**What the task requires:**
Look at every line below and count those containing "computer". Answer with the number only.

**********

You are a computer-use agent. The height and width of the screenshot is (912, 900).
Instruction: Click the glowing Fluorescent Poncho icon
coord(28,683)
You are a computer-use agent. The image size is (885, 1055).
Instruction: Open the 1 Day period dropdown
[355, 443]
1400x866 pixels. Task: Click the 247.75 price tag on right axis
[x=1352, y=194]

**********

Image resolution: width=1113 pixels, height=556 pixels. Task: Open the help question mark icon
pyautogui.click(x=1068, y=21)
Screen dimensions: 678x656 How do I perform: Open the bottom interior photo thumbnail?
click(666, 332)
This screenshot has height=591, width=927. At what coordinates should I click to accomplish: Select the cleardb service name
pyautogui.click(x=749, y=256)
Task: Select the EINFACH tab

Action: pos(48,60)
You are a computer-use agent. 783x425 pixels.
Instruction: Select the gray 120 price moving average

**********

**Exercise response:**
3